### Tasks and exercises
a. Please reproduce the post about ProPublica and CDOs word for word between "But we are puzzled" and "covered this terrain.", inclusive.
b. Write what comes next in the post about ProPublica and CDOs, picking up after its final sentence.

### Source text
----------

It’s often the travail of a blogger, and small media generally, to have its story picked up by bigger fry without acknowledgment. But it’s one thing when a writer suspects having made a contribution to another’s story (there is, after all, the possibility of parallel inquiries bearing fruit on different timetables); quite another to have firm grounds for knowing a journalist was aware of your work.
I’m of two minds in writing this post. ProPublica has gone to some lengths to publicize CDO abuses, which we have long considered to be central to the crisis, yet not to have gotten sufficient attention because, well, CDOs are hard. Complexity, opacity and leverage, branded as “innovation,” have served the financIal services industry well, often to the detriment of customers and taxpayers. Yet many accounts of the crisis, in classic drunk under the streetlight fashion, have tended to focus on phenomena that are comparatively easy to understand. So we and ProPublica are on the same side in this process, that of trying to unearth bad practices in the hopes of supporting other efforts to curb them.
But we are puzzled at how chary ProPublica is in giving credit to aligned efforts. This wouldn’t be so troublesome were they not making bold claims about their own work. Their latest release is on CDO managers, a topic which has come under increasing focus. Note the section we have highlighted from their latest piece:
A ProPublica analysis shows for the first time the extent to which banks — primarily Merrill Lynch, but also Citigroup, UBS and others — bought their own products and cranked up an assembly line that otherwise should have flagged.
“First time” is a strong claim. It can be read as referring narrowly to a the particular study commissioned by ProPublica. But the problem is that there are prior efforts, with real analytical underpinnings, that have covered this terrain.
Consider this section from a May 2007 paper by Joe Mason and Josh Rosner, “Where Did the Risk Go? How Misapplied Bond Ratings Cause Mortgage Backed Securities and Collateralized Debt Obligation Market Disruptionsm” an article we have pointed to repeatedly:
Without investors willing to purchase the last classes of securities – typically, about 10 percent of the securities sold – the prior classes bear the risk. If the prior classes are not willing to bear the risk, the other 90 percent of the mortgage pool cannot be funded, that is, the mortgage originator cannot sell the loans. Hence, the last classes of securities are providing about 10:1 leverage for the structure of RMBS, so that every dollar of lower-tranche RMBS supports about $10 of higher-tranche RMBS.

----------

### Collected material
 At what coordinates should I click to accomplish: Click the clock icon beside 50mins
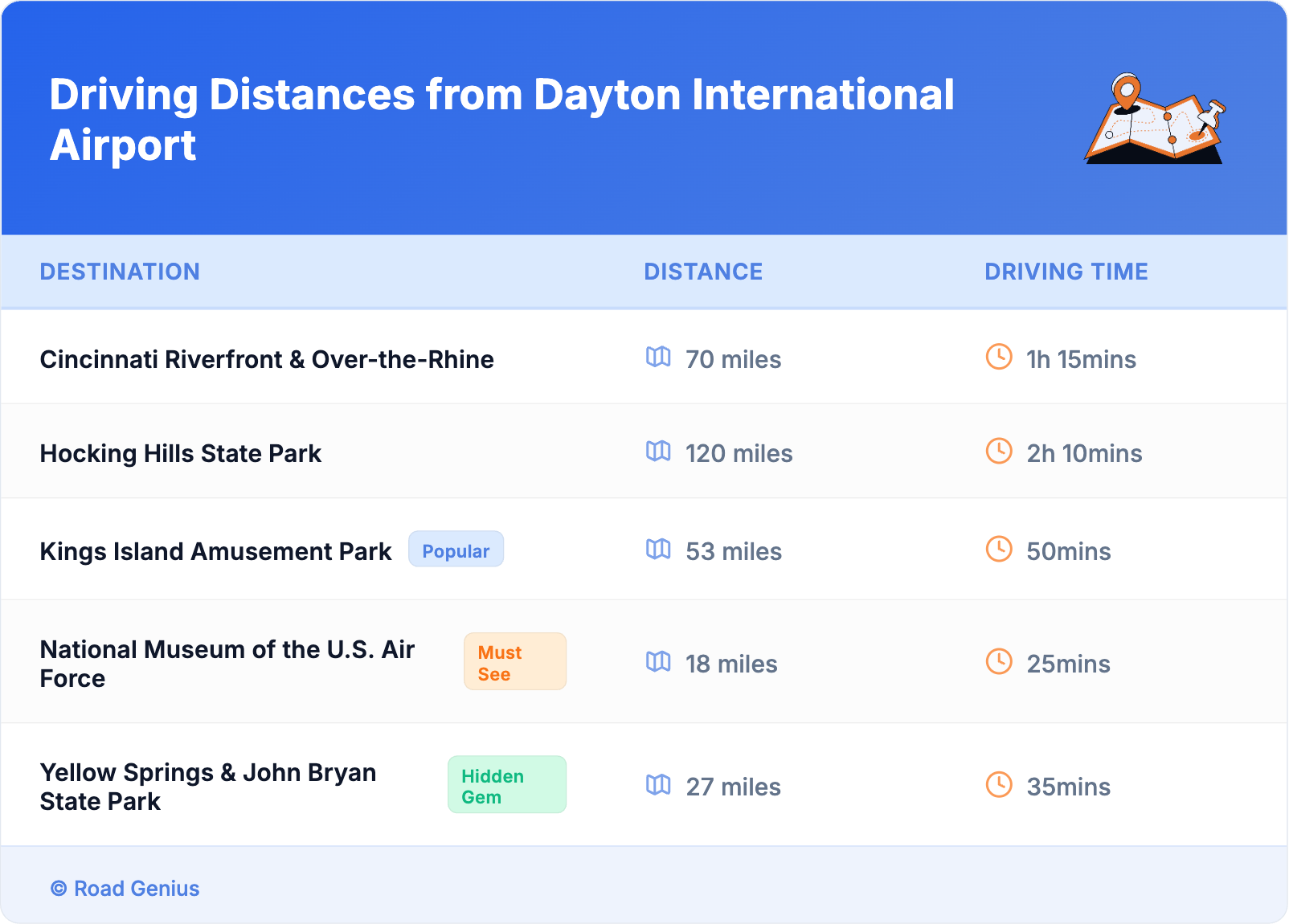pos(999,550)
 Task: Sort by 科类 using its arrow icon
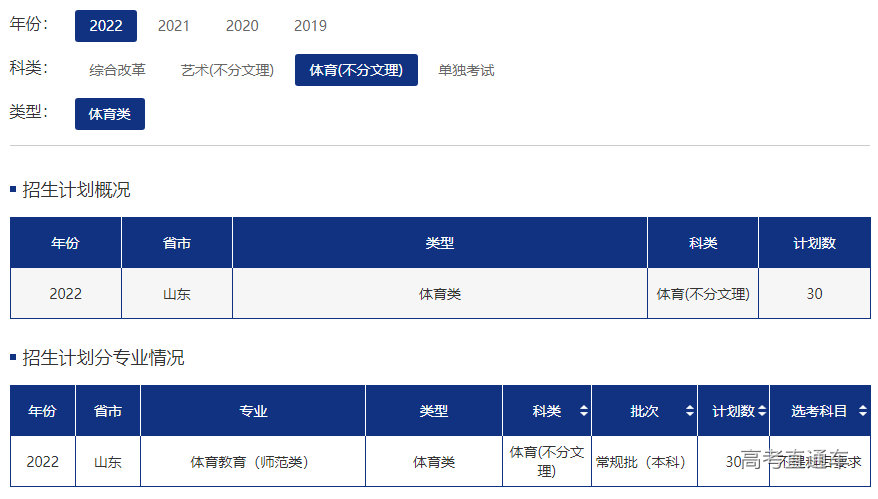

----------

### Responses by task
a.
But we are puzzled at how chary ProPublica is in giving credit to aligned efforts. This wouldn’t be so troublesome were they not making bold claims about their own work. Their latest release is on CDO managers, a topic which has come under increasing focus. Note the section we have highlighted from their latest piece:
A ProPublica analysis shows for the first time the extent to which banks — primarily Merrill Lynch, but also Citigroup, UBS and others — bought their own products and cranked up an assembly line that otherwise should have flagged.
“First time” is a strong claim. It can be read as referring narrowly to a the particular study commissioned by ProPublica. But the problem is that there are prior efforts, with real analytical underpinnings, that have covered this terrain.

b.
Specific types of CDOs have arisen that specialize in holding such risky classes of securities have become popular in recent years, providing a great deal of funding for lower-tranche RMBS at that 10:1 leverage ratio…. the 90 percent of the RMBS structure above the lower-tier (junior) tranches cannot be sold until those 10 percent lower-tier (junior) tranches are sold. Because the 90 percent of higher-tier (senior) securities in an RMBS cannot be sold without selling the 10 percent of lower-tier (junior) securities first, even a small decline in CDO funding of mezzanine RMBS investments relative to the total RMBS market can have a large effect on RMBS funding, and therefore consumer mortgage funding…
This early work admittedly does not provide a percentage estimate of RMBS sold to CDOs, but the flip side is that Mason and Rosner had found the dead body in the room, that CDOs were keeping the subprime market going and would be a crucial point of failure, BEFORE the CDO market had started to implode.
And in May of this year, Jody Shenn of Bloomberg came up more spadework on the role of CDO managers, focusing on three CDOs, Neo, 888, and Octonian underwritten by Merrill and managed by Harding, headed by Wing Chau. Harding was a de facto captive CDO manager of Merrill but was presented as independent. Note that ProPublica focuses on these same two deals in its account:
Neo CDO Ltd. was a complex construction. More than 40 percent of its holdings were slices of collateralized debt obligations sold by Merrill, according to Moody’s Investors Service and data compiled by Bloomberg. Many of those were CDOs made up of other CDOs backed by bonds linked to home loans. About one-sixth of Neo was invested in junk-rated debt….
Managers such as Chau were at the center of a financial machine that pumped out more than $200 billion of mortgage- linked CDOs in the months before the subprime crisis spread. They picked the securities that went into CDOs and held themselves out as independent agents. Now potential conflicts of interest and questions about what banks disclosed have drawn regulators’ attention….About two-thirds of his [Chau's] business came from Merrill, according to Bloomberg data.
Shenn’s article also discusses, with data, the troubling relationship between Merrill and Citigroup CDOs, in what appears to be mutual backscratching masked by complicit managers like Harding, another focus of the ProPublica story.
As we alluded at the outset, ProPublica cannot claim to be unaware of the work on CDO managers that Tom Adams has published on this blog. He had lunch with Jake Bernstein and Jesse Eisinger in April, the week after publishing a post entitled “The Myth of Insatiable Investor Demand.” The piece was in response to the testimony of Citigroup officials before the FCIC as they tried to excuse their failures by blaming continued investor demand for the CDOs. Despite the common perception in the mainstream media and the insistence of the Citi executives, third party investors were not demanding more CDOs. In reality much of the demand came from other CDOs the banks were creating and from the banks themselves. As a result, the meme of “investor demand” was an illusion, the same one noticed by Mason and Rosner in 2007, and the banks and CDO managers were clearly to blame for failing to police for deflating market well before it ultimately collapsed.
Not surprisingly, the lunch conversation included considerable discussion of the dubious role of CDO managers.
While we are pleased to see the depth of reporting that Pro Publica has dedicated to issues that we have long felt were poorly understood by regulators, law makers and the investing public, we are troubled by not simply a lack of attribution, but an effort to deny (the “first time” claim) the substantial efforts others have made on this topic. We’ve also found evidence of other patterns of collusion and market manipulation not covered in ProPublica’s piece. This matters because those reading ProPublic’s assertion of the definitiveness of its work might be dissuaded from looking for other reports on this topic.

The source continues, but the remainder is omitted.